Jay Wells has it all: a successful legal career, loving husband Tom, a family she adores. One case – and one client – will put all that at risk. Is Edward Blake’s an ordinary life turned upside down – or did he quietly watch television while his wife was murdered upstairs? With more questions than answers and a case too knotted to unravel, Jay suspects Edward is protecting someone. Then she comes home one day and her husband utters the words no-one ever wants to hear - sit down because I've got something to tell you. Now Jay must fight not only for the man she defends, but for the man she thought she trusted with her life – her husband.
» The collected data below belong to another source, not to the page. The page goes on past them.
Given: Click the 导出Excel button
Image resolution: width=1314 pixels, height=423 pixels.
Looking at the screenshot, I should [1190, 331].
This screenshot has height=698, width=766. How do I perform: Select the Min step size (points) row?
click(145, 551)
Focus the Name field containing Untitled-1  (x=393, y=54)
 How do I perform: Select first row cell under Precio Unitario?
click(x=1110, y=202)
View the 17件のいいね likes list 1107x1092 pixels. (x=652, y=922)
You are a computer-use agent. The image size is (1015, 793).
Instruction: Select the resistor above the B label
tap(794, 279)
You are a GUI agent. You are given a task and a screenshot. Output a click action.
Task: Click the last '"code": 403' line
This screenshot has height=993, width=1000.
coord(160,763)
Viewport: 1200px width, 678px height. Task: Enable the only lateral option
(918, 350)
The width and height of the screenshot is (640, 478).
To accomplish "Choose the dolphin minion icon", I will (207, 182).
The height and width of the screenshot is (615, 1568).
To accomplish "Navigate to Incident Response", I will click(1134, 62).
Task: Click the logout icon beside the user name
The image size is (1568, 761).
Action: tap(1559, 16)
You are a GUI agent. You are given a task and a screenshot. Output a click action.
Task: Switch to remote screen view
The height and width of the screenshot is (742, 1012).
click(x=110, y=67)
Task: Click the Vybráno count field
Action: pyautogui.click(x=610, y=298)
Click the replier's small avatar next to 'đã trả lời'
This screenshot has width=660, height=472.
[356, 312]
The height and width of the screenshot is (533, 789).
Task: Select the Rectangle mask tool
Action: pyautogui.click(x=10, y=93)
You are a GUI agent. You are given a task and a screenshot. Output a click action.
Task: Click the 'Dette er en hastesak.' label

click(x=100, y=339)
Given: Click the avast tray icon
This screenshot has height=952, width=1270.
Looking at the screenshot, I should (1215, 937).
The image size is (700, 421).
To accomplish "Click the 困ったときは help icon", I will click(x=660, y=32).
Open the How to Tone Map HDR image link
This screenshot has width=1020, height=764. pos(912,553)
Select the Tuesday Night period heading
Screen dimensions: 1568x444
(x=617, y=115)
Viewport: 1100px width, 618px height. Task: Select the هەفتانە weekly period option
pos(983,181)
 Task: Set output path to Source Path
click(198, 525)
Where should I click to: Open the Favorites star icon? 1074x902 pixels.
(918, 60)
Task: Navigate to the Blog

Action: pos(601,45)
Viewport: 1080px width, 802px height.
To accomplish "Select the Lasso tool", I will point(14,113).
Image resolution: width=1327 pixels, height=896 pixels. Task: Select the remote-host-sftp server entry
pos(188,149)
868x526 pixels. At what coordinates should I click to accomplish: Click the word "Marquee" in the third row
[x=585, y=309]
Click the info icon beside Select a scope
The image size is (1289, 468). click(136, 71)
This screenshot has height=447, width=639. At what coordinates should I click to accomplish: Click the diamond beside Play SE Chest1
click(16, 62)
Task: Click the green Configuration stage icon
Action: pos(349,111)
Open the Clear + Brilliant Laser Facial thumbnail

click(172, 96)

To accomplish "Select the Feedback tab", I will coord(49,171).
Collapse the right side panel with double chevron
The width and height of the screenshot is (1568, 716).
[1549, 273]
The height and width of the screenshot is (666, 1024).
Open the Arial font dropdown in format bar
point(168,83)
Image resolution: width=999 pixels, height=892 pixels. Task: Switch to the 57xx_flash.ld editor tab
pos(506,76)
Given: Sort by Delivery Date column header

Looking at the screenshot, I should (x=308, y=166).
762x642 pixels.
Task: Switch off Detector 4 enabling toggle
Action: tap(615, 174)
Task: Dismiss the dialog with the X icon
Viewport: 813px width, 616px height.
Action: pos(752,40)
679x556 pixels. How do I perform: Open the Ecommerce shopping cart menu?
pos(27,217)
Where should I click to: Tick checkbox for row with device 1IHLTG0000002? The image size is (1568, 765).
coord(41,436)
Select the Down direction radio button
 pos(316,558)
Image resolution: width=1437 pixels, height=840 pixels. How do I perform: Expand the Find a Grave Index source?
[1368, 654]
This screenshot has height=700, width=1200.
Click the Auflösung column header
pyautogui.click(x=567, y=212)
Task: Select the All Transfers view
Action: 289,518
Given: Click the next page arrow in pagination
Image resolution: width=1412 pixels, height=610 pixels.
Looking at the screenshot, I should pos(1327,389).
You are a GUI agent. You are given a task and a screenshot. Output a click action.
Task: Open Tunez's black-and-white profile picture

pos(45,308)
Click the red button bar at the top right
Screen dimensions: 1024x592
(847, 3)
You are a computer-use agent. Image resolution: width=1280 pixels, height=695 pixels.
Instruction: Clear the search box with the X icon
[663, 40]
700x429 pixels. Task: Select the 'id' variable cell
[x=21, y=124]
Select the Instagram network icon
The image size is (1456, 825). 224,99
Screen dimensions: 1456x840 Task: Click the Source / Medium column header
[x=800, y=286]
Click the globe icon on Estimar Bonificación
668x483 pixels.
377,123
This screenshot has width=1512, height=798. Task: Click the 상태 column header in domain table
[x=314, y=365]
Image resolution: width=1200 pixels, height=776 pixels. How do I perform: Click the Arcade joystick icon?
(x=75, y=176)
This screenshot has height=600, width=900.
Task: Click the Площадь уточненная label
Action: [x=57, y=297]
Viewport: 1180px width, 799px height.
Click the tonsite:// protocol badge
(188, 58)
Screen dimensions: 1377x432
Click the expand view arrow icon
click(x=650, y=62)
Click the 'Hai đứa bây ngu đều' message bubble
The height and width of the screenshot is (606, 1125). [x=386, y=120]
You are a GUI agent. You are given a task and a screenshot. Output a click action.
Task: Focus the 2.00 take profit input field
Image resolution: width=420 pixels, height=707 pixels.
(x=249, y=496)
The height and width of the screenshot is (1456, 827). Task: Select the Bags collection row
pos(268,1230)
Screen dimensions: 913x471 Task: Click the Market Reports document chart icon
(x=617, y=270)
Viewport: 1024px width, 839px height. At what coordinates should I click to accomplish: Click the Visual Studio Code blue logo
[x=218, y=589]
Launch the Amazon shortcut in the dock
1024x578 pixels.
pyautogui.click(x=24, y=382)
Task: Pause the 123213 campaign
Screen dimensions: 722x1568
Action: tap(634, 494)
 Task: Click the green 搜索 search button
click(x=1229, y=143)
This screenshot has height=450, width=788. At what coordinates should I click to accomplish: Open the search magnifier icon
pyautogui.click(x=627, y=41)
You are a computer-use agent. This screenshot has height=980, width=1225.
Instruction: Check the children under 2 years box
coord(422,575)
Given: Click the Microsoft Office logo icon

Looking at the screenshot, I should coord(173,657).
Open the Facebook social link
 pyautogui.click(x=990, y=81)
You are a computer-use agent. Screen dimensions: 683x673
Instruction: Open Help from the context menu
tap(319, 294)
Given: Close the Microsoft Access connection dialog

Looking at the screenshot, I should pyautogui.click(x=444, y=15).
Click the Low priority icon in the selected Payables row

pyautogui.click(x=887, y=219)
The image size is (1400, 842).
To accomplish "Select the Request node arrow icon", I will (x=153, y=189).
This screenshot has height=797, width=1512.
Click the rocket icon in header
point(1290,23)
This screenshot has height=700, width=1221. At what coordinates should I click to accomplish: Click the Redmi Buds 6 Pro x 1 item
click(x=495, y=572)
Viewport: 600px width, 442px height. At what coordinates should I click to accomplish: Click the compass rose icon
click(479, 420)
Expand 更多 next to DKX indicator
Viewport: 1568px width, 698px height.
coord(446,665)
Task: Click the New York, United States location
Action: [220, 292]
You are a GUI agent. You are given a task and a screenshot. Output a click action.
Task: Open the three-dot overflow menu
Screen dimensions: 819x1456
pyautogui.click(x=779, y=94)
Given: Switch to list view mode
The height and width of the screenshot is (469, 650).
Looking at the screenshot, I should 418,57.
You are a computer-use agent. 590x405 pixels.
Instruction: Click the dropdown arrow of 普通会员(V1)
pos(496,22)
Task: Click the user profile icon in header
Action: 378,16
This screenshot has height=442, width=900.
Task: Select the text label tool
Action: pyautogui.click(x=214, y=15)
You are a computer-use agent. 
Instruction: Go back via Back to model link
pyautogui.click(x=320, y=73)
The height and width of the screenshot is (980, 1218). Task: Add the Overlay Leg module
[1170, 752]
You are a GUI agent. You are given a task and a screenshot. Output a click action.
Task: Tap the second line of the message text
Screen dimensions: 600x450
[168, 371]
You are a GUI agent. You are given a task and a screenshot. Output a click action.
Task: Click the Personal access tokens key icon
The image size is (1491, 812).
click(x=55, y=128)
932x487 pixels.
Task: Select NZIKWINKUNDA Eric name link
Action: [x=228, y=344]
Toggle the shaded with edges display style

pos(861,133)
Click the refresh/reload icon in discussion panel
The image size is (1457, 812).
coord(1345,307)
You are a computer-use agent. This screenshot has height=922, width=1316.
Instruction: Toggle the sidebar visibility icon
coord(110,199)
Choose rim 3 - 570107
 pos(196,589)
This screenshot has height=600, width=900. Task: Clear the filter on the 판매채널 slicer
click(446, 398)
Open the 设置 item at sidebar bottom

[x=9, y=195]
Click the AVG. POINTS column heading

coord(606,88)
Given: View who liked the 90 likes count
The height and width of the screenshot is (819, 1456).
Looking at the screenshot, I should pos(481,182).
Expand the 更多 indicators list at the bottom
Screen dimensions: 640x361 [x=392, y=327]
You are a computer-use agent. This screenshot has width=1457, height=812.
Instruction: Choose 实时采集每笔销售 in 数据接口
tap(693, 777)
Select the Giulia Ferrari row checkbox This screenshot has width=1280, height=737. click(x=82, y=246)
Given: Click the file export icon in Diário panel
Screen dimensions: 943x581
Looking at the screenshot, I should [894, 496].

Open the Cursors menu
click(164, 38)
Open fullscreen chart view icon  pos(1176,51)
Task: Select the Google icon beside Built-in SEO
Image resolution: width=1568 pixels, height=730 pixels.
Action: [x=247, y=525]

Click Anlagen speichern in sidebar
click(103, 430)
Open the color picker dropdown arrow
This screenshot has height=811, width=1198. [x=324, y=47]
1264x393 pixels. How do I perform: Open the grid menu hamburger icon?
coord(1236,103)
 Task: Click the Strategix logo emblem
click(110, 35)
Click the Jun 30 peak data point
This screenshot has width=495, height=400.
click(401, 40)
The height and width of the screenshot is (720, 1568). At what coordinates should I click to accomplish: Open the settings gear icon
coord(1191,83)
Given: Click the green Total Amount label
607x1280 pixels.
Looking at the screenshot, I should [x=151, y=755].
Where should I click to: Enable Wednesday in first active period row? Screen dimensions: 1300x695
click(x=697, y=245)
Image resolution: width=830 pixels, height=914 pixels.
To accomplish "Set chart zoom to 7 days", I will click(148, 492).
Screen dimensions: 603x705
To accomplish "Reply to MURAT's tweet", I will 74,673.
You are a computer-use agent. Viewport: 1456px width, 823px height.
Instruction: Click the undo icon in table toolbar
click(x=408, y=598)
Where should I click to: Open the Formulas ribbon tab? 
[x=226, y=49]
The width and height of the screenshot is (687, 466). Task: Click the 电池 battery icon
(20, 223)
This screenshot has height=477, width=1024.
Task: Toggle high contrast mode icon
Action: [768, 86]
The lives of the leading characters are intimately interwoven. They are related through blood or marriage, or have known each other since their schooldays, or work in partnership. Some of them have achieved wealth through education, some have benefited from family businesses and some are empowered by old money. Teenagers growing up in this protected community accept its conventions and never challenge the values of their parents - at least, not openly. Jay and her pals observe the social niceties even when secrets and lies threaten to disrupt their comfortable existences. When they reach for a bottle of wine to drown their sorrows, it’s pouilly fuisse and they decant olives into a bowl to go with it. Not until a shameful betrayal is exposed is a glass thrown, and then it’s aimed at the sink.

I enjoyed the skilful way Susan Lewis creates the environment in which this twisty crime story is set. While she takes the reader on a journey through one stylish interior after another, interspersing her narrative with gruesome details from a murder investigation, it gradually becomes clear that sorrow and despair underlie some of her characters’ apparently perfect lives. The supportive friendships, sophisticated cuisine and exclusive venues Lewis describes conceal adultery and worse. Jay lives in a small town among people she has known forever, so her personal and professional personas are difficult to separate. I was equally intrigued by her involvement in Edward Blake’s case and by the marital problems she and Tom experience. When the devastating climax eventually hits, her world is blown apart through no fault of her own.

I was given a copy of I Have Something To Tell You in return for an honest review. I recommend it to lovers of country style crime novels as a rattling good read.